WHO Judas and Friar Tuck WHEN Tuesday evening WHERE Tuck’s church WHAT God loves a trier WARNINGS tbd
There was absolutely no fucking way in a thousand fiery hells that Judas was going back to St Margaret’s now that he’d seen Sloth there. The thought of having seen that creature made him shudder. What was it with them? Lust going after Mary, and now Sloth following him- it was unnerving, and he wondered if there was a bigger pattern at work.
St Margaret’s hadn’t been a good fit for him anyway. He didn’t know why he chose a Catholic place of worship to go to. Well, okay, yes he did know. It was because he knew he would be made to feel guilty and horrible, and he was going to try to use that to rise above. Except this week the entire sermon had been about betrayal, and repeated use of his name, and at the end he’d seen the organist slip out the back in tears.
He couldn’t handle it, was what he was saying. When it came down to it, when he was tested, he couldn’t handle how bleak and cursed he felt afterwards, completely wrung out and miserable. And the guilt. Nobody did guilt like the Catholics.

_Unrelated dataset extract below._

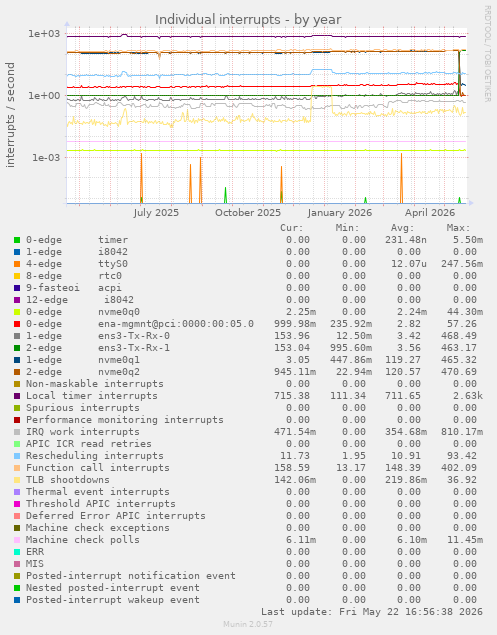The height and width of the screenshot is (635, 497).
Task: Click the purple swatch for Local timer interrupts
Action: click(17, 396)
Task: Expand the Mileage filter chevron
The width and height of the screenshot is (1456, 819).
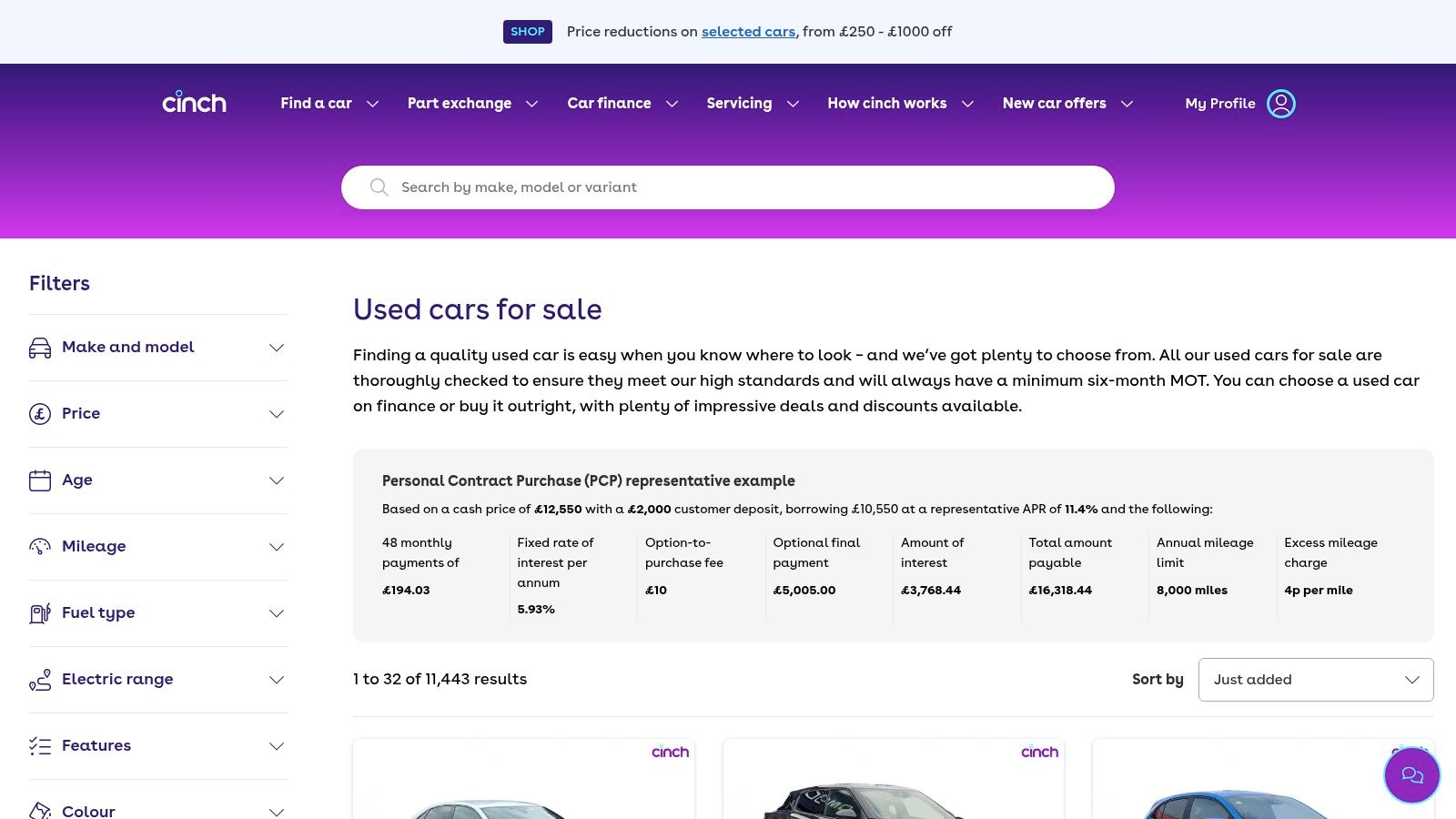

So, instead of suffering through another grinding sermon from a Catholic who was determined to see every one of his parishioners writhe in torment in their pews, let alone in the pits of Hell, he decided that maybe he would try something a little more… forgiving.
Friar Tuck’s church was a lot smaller and shabbier than St Margaret’s. He frowned at it, wondering just where the money he’d donated had gone to, because the place could use a little more love. Unless he wanted to get cheesy, that is (and he didn’t), because the warm glow from inside and the smiling people heading in for the service and the Pride flags displayed prominently all definitely pointed at the “God Is Love” message. So, very not Catholic.
He found a seat in the church, shuffling along to make room when a couple and their kids came in after him, and slouched down so the Friar wouldn’t see him. Wooden pews weren’t really made for slouching, but there was something homely and handmade about these ones, and he really had to fight the urge to be disgusted at it and just leave altogether. His eyes wandered around the room as the service progressed, taking in the side room with the kitchen attached, and the pinboard which displayed community activities on it, and the fundraising thermometer about three quarters coloured in. He stood when he was supposed to stand and mouthed the words when he was supposed to sing, going through the motions for God’s Love. Maybe he should stick with the hellish Catholics. Somehow the stick felt like it worked better than the carrot.
He was planning on trying to slip out with the crowd afterwards, but people just didn’t seem like they wanted to leave. Smaller groups gathered to chat and exchange news, and Judas could see that Tuck was moving among them with that- ugh- beatific smile on his face. Shit, he had to go. Quietly, craftily, he sidled towards the exit.